#### [Assignment]
Retype the data in its entirety, with no word changed.

____________

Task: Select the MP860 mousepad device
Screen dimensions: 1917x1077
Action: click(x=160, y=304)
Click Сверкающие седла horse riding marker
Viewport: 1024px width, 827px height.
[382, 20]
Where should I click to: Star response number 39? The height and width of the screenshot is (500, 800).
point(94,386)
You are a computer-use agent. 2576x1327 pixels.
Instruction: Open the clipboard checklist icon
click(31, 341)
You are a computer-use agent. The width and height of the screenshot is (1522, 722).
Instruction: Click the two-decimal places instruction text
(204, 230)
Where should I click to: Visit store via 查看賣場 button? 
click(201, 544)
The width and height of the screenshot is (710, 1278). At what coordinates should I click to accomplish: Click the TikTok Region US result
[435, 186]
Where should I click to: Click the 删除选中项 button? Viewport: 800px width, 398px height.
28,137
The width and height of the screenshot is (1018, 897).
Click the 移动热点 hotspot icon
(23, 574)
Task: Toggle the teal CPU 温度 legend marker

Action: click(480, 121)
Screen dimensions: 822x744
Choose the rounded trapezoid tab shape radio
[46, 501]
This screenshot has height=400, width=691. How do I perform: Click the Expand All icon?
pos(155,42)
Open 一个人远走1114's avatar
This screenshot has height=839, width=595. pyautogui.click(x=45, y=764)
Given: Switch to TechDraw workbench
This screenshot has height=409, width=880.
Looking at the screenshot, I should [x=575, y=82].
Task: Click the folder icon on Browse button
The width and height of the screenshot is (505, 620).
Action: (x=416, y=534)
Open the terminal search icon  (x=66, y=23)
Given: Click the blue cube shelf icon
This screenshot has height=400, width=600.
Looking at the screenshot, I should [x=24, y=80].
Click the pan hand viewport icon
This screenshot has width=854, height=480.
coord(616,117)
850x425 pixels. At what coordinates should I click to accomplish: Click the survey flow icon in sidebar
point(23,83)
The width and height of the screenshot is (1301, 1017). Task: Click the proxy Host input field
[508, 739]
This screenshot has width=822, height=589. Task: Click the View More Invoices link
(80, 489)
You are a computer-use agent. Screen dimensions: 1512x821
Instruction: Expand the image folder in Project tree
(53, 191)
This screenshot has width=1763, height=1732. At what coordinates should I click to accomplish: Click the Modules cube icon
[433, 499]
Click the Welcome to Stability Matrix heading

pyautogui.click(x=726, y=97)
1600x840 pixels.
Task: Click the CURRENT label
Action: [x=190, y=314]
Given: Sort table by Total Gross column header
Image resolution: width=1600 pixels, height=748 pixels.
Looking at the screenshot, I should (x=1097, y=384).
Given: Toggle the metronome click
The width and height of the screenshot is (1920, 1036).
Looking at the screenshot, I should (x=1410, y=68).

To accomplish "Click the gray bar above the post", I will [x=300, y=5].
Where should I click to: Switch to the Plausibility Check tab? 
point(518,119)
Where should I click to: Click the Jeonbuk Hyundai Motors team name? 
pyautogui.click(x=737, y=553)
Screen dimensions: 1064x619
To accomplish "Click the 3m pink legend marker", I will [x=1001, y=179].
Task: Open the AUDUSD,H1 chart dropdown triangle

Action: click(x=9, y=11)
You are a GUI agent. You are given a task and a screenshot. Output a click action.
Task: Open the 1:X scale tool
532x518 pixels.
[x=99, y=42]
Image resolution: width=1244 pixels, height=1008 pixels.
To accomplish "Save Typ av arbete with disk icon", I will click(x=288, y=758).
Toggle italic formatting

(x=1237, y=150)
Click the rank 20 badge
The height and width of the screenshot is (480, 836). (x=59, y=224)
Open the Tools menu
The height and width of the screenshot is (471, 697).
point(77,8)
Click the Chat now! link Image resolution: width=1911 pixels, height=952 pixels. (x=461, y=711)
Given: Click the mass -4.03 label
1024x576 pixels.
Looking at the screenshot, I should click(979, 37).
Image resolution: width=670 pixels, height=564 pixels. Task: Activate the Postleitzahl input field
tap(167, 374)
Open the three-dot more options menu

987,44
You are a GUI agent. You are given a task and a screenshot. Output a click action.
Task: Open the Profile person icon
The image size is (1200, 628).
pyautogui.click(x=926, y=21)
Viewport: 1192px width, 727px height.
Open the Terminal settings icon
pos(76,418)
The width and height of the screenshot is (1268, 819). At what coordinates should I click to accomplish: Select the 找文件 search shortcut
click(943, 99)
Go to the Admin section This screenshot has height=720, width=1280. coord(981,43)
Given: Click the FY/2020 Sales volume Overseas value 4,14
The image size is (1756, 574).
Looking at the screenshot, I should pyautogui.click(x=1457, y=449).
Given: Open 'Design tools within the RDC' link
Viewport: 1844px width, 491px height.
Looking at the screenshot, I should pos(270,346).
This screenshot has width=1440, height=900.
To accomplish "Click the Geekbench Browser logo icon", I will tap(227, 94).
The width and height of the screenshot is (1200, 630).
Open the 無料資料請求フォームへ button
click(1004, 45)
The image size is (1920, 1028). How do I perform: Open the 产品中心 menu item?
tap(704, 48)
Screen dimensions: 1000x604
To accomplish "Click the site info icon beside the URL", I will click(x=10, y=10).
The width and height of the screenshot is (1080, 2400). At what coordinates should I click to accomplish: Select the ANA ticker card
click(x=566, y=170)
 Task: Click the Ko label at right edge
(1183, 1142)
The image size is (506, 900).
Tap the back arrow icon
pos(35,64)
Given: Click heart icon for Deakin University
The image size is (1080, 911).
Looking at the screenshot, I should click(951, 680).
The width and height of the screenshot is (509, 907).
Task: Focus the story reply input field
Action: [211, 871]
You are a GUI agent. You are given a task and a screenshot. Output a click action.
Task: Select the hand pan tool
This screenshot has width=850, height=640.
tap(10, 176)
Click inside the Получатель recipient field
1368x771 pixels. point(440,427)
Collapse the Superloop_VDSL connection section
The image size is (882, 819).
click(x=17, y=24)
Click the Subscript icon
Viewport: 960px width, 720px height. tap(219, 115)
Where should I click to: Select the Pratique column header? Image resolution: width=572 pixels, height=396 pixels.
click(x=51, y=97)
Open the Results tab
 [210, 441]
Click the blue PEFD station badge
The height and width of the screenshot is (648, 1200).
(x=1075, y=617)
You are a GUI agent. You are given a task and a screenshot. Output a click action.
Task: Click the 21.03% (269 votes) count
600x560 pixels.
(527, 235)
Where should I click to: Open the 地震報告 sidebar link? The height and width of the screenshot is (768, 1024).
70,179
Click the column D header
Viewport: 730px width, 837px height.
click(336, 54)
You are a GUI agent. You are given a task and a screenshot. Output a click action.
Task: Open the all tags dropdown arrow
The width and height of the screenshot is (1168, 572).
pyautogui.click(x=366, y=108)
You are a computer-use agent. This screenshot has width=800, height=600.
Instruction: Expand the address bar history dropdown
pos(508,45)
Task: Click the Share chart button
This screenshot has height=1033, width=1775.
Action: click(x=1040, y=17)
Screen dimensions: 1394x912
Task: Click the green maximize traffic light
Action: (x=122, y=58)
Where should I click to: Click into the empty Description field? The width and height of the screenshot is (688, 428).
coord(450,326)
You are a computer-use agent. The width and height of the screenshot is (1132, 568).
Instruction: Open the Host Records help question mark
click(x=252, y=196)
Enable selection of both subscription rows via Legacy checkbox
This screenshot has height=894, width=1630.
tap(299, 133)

____________

#### [Reply]
Task: Select the MP860 mousepad device
Screen dimensions: 1917x1077
Action: click(x=160, y=304)
Click Сверкающие седла horse riding marker
Viewport: 1024px width, 827px height.
[382, 20]
Where should I click to: Star response number 39? The height and width of the screenshot is (500, 800).
point(94,386)
You are a computer-use agent. 2576x1327 pixels.
Instruction: Open the clipboard checklist icon
click(31, 341)
You are a computer-use agent. The width and height of the screenshot is (1522, 722).
Instruction: Click the two-decimal places instruction text
(204, 230)
Where should I click to: Visit store via 查看賣場 button? 
click(201, 544)
The width and height of the screenshot is (710, 1278). At what coordinates should I click to accomplish: Click the TikTok Region US result
[435, 186]
Where should I click to: Click the 删除选中项 button? Viewport: 800px width, 398px height.
28,137
The width and height of the screenshot is (1018, 897).
Click the 移动热点 hotspot icon
(23, 574)
Task: Toggle the teal CPU 温度 legend marker

Action: click(480, 121)
Screen dimensions: 822x744
Choose the rounded trapezoid tab shape radio
[46, 501]
This screenshot has height=400, width=691. How do I perform: Click the Expand All icon?
pos(155,42)
Open 一个人远走1114's avatar
This screenshot has height=839, width=595. pyautogui.click(x=45, y=764)
Given: Switch to TechDraw workbench
This screenshot has height=409, width=880.
Looking at the screenshot, I should [x=575, y=82].
Task: Click the folder icon on Browse button
The width and height of the screenshot is (505, 620).
Action: (x=416, y=534)
Open the terminal search icon  (x=66, y=23)
Given: Click the blue cube shelf icon
This screenshot has height=400, width=600.
Looking at the screenshot, I should [x=24, y=80].
Click the pan hand viewport icon
This screenshot has width=854, height=480.
coord(616,117)
850x425 pixels. At what coordinates should I click to accomplish: Click the survey flow icon in sidebar
point(23,83)
The width and height of the screenshot is (1301, 1017). Task: Click the proxy Host input field
[508, 739]
This screenshot has width=822, height=589. Task: Click the View More Invoices link
(80, 489)
You are a computer-use agent. Screen dimensions: 1512x821
Instruction: Expand the image folder in Project tree
(53, 191)
This screenshot has width=1763, height=1732. At what coordinates should I click to accomplish: Click the Modules cube icon
[433, 499]
Click the Welcome to Stability Matrix heading

pyautogui.click(x=726, y=97)
1600x840 pixels.
Task: Click the CURRENT label
Action: [x=190, y=314]
Given: Sort table by Total Gross column header
Image resolution: width=1600 pixels, height=748 pixels.
Looking at the screenshot, I should (x=1097, y=384).
Given: Toggle the metronome click
The width and height of the screenshot is (1920, 1036).
Looking at the screenshot, I should (x=1410, y=68).

To accomplish "Click the gray bar above the post", I will [x=300, y=5].
Where should I click to: Switch to the Plausibility Check tab? 
point(518,119)
Where should I click to: Click the Jeonbuk Hyundai Motors team name? 
pyautogui.click(x=737, y=553)
Screen dimensions: 1064x619
To accomplish "Click the 3m pink legend marker", I will [x=1001, y=179].
Task: Open the AUDUSD,H1 chart dropdown triangle

Action: click(x=9, y=11)
You are a GUI agent. You are given a task and a screenshot. Output a click action.
Task: Open the 1:X scale tool
532x518 pixels.
[x=99, y=42]
Image resolution: width=1244 pixels, height=1008 pixels.
To accomplish "Save Typ av arbete with disk icon", I will click(x=288, y=758).
Toggle italic formatting

(x=1237, y=150)
Click the rank 20 badge
The height and width of the screenshot is (480, 836). (x=59, y=224)
Open the Tools menu
The height and width of the screenshot is (471, 697).
point(77,8)
Click the Chat now! link Image resolution: width=1911 pixels, height=952 pixels. (x=461, y=711)
Given: Click the mass -4.03 label
1024x576 pixels.
Looking at the screenshot, I should click(979, 37).
Image resolution: width=670 pixels, height=564 pixels. Task: Activate the Postleitzahl input field
tap(167, 374)
Open the three-dot more options menu

987,44
You are a GUI agent. You are given a task and a screenshot. Output a click action.
Task: Open the Profile person icon
The image size is (1200, 628).
pyautogui.click(x=926, y=21)
Viewport: 1192px width, 727px height.
Open the Terminal settings icon
pos(76,418)
The width and height of the screenshot is (1268, 819). At what coordinates should I click to accomplish: Select the 找文件 search shortcut
click(943, 99)
Go to the Admin section This screenshot has height=720, width=1280. coord(981,43)
Given: Click the FY/2020 Sales volume Overseas value 4,14
The image size is (1756, 574).
Looking at the screenshot, I should pyautogui.click(x=1457, y=449).
Given: Open 'Design tools within the RDC' link
Viewport: 1844px width, 491px height.
Looking at the screenshot, I should pos(270,346).
This screenshot has width=1440, height=900.
To accomplish "Click the Geekbench Browser logo icon", I will tap(227, 94).
The width and height of the screenshot is (1200, 630).
Open the 無料資料請求フォームへ button
click(1004, 45)
The image size is (1920, 1028). How do I perform: Open the 产品中心 menu item?
tap(704, 48)
Screen dimensions: 1000x604
To accomplish "Click the site info icon beside the URL", I will click(x=10, y=10).
The width and height of the screenshot is (1080, 2400). At what coordinates should I click to accomplish: Select the ANA ticker card
click(x=566, y=170)
 Task: Click the Ko label at right edge
(1183, 1142)
The image size is (506, 900).
Tap the back arrow icon
pos(35,64)
Given: Click heart icon for Deakin University
The image size is (1080, 911).
Looking at the screenshot, I should click(951, 680).
The width and height of the screenshot is (509, 907).
Task: Focus the story reply input field
Action: [211, 871]
You are a GUI agent. You are given a task and a screenshot. Output a click action.
Task: Select the hand pan tool
This screenshot has width=850, height=640.
tap(10, 176)
Click inside the Получатель recipient field
1368x771 pixels. point(440,427)
Collapse the Superloop_VDSL connection section
The image size is (882, 819).
click(x=17, y=24)
Click the Subscript icon
Viewport: 960px width, 720px height. tap(219, 115)
Where should I click to: Select the Pratique column header? Image resolution: width=572 pixels, height=396 pixels.
click(x=51, y=97)
Open the Results tab
 [210, 441]
Click the blue PEFD station badge
The height and width of the screenshot is (648, 1200).
(x=1075, y=617)
You are a GUI agent. You are given a task and a screenshot. Output a click action.
Task: Click the 21.03% (269 votes) count
600x560 pixels.
(527, 235)
Where should I click to: Open the 地震報告 sidebar link? The height and width of the screenshot is (768, 1024).
70,179
Click the column D header
Viewport: 730px width, 837px height.
click(336, 54)
You are a GUI agent. You are given a task and a screenshot. Output a click action.
Task: Open the all tags dropdown arrow
The width and height of the screenshot is (1168, 572).
pyautogui.click(x=366, y=108)
You are a computer-use agent. This screenshot has width=800, height=600.
Instruction: Expand the address bar history dropdown
pos(508,45)
Task: Click the Share chart button
This screenshot has height=1033, width=1775.
Action: click(x=1040, y=17)
Screen dimensions: 1394x912
Task: Click the green maximize traffic light
Action: (x=122, y=58)
Where should I click to: Click into the empty Description field? The width and height of the screenshot is (688, 428).
coord(450,326)
You are a computer-use agent. The width and height of the screenshot is (1132, 568).
Instruction: Open the Host Records help question mark
click(x=252, y=196)
Enable selection of both subscription rows via Legacy checkbox
This screenshot has height=894, width=1630.
tap(299, 133)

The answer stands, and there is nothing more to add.